In particular, the proposition notes that “if a seller presents a notice to an insurer that has issued an insurance policy to the seller that covers the seller’s liability arising out of the design, construction or sale of the property that is the subject of the notice, the insurer must treat the notice as a notice of a claim subject to the terms and conditions of the policy of insurance. An insurer is obliged to work cooperative and in good faith with the insured seller within the timeframes. … Nothing … affects the coverage under the policy of insurance or creates a cause of action against an insurer whose actions were reasonable under the circumstances, notwithstanding its inability to comply with the timeframes specified” in the proposition.
The Legislative Council’s analysis of the bill said proposition 201 effectively would make “mandatory changes to the legal procedures for any purchaser dwelling action and for the time to sue on any improvements for real property.” Among other things, the law would be expanded to grant “prospective buyers” the rights to sue over a dwelling action; would shorten the notice time a purchaser has to give the seller of alleged defects before filing a court action; and the contract for the sale of a newly constructed dwelling would need to include disclosures of a seller’s financial relationships with any financial institution, including arrangements for mortgage financing, title insurance, or property casualty insurance.”
Proponents of the proposition say measure would balance the legal rights between homebuilders and their customers, and change the state law that “denied buyers reasonable protection against deceptive sales practices and construction defects,” according to analysis of the proposition.
However, PCI said, “Proposition 201 guts the existing right to cure statute-which has helped reduce the need for litigation-and eliminates mediation or arbitration options to resolve issues.

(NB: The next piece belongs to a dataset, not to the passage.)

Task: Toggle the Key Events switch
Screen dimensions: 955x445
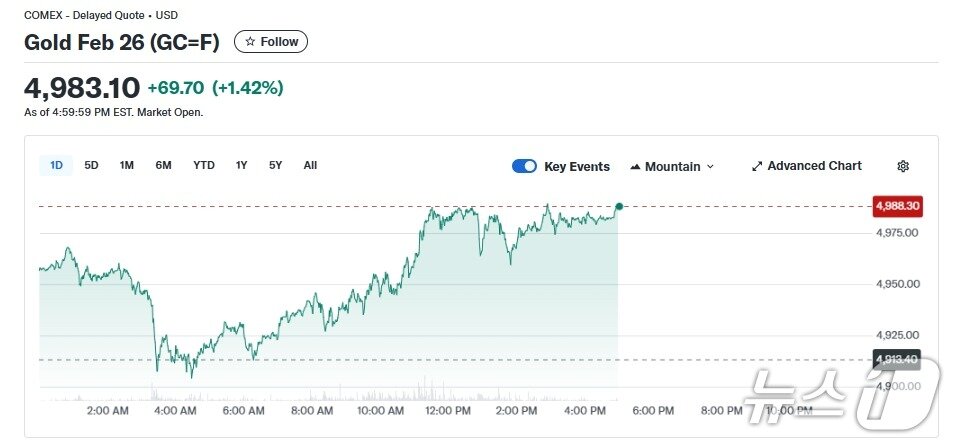Action: [524, 166]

It also would prohibit defendants from recovering attorney’s fees even if the defendant wins, was wrongly name, or if the case is deemed frivolous.
“Rather than protect homeowners, this initiative will simply create more frivolous lawsuits, delay homeowners from getting problems addressed and raise legal and home buying costs,” the association states on its Web site.
Those against the bill agree with PCI that the proposal would create a “mandatory and complex litigation process that will cause unnecessary lawsuits without resolving homeowner’s problems,” according to the proposition text.